[Stored items]
^^^^

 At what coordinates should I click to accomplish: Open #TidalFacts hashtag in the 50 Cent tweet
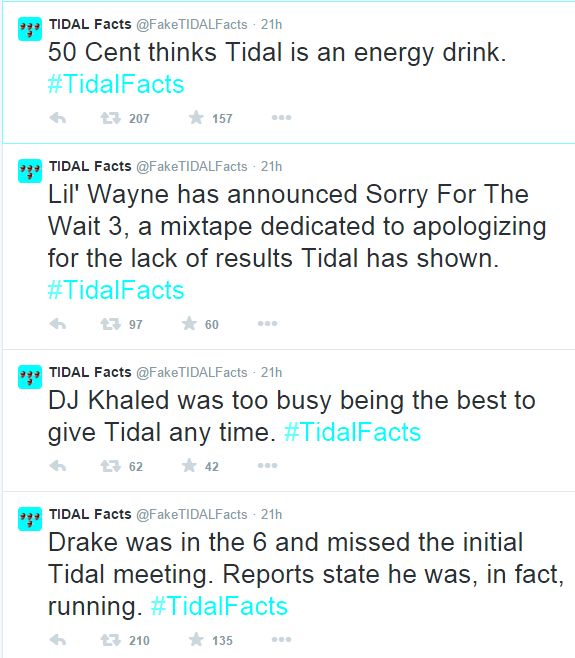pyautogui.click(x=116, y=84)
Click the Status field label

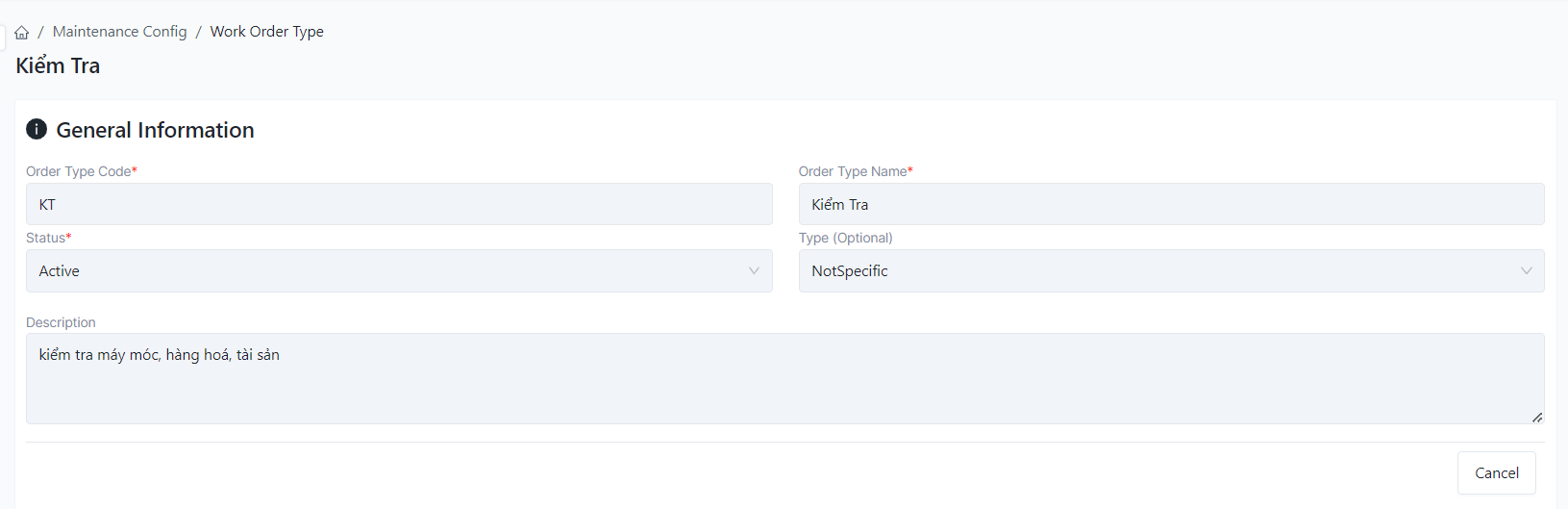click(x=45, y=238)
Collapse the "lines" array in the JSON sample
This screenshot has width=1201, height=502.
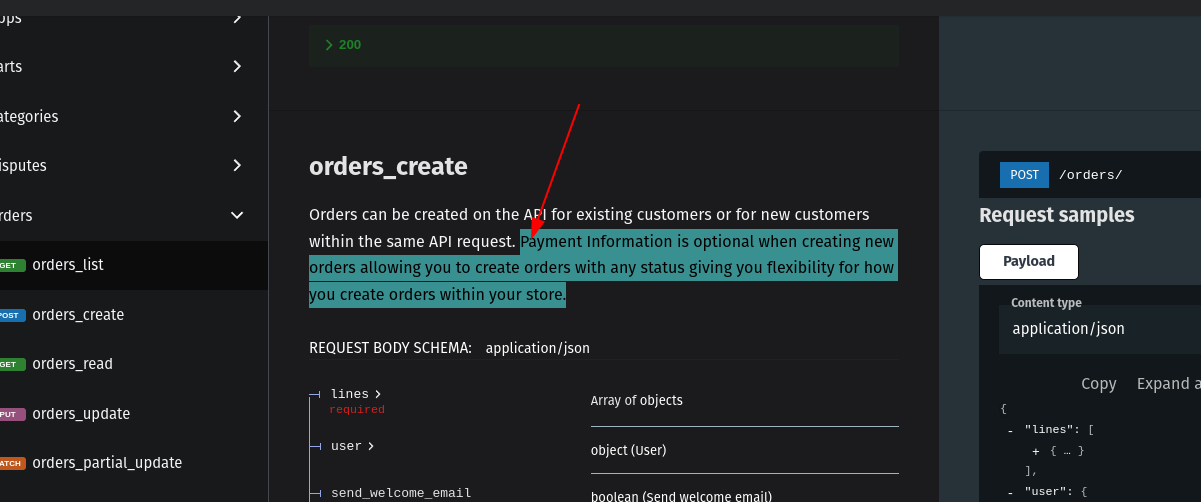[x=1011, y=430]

^^^^

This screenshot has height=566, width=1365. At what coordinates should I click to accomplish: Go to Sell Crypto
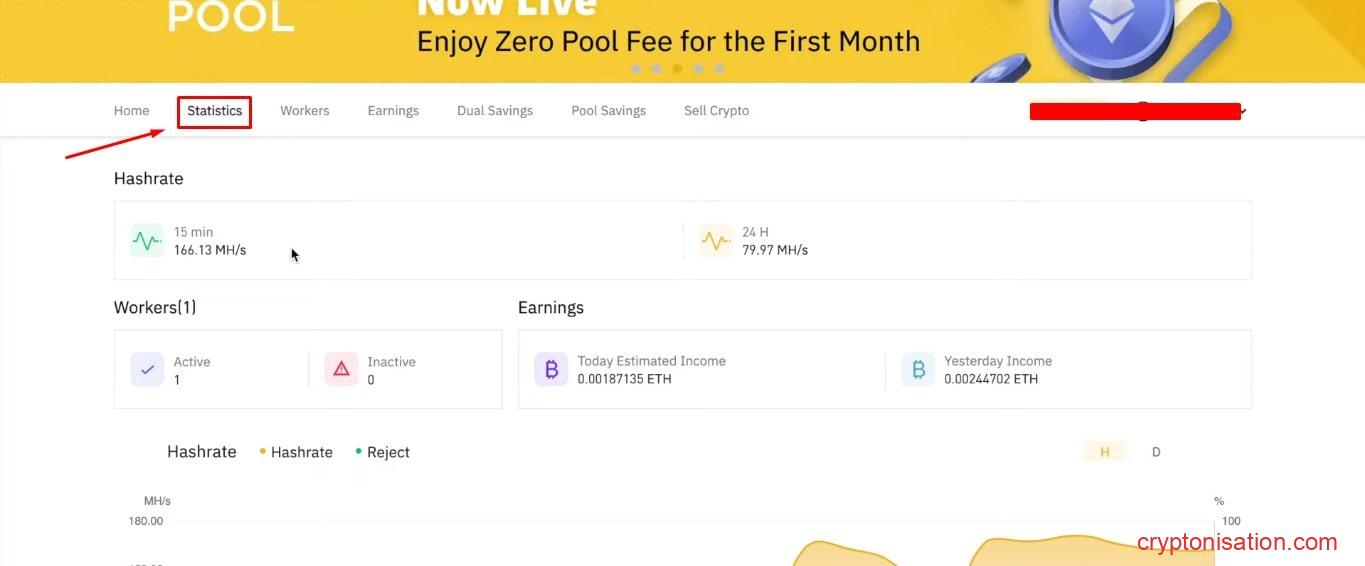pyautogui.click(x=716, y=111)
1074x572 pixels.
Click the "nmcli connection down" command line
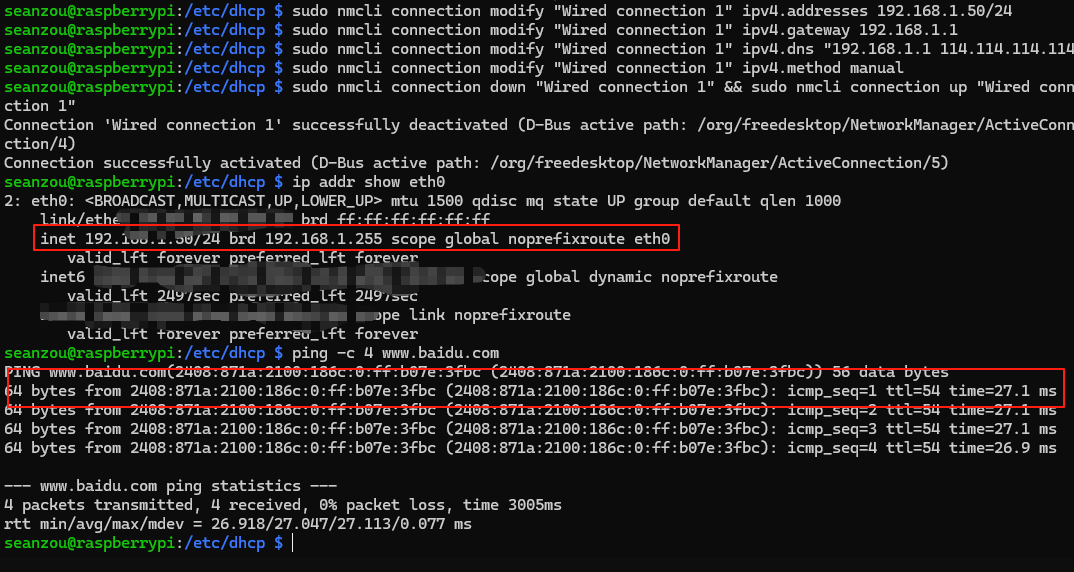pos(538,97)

^^^^

- **REQUIRED WORK**
Would you copy out, exactly and with no pictures, only the lines above from the one that contains "At what coordinates should I click to accomplish: Open" through the one that contains "the JSON sample"?

- **WRITTEN ANSWER**
 At what coordinates should I click to accomplish: Open #TidalFacts hashtag in the 50 Cent tweet
pyautogui.click(x=116, y=84)
Click the Status field label

click(x=45, y=238)
Collapse the "lines" array in the JSON sample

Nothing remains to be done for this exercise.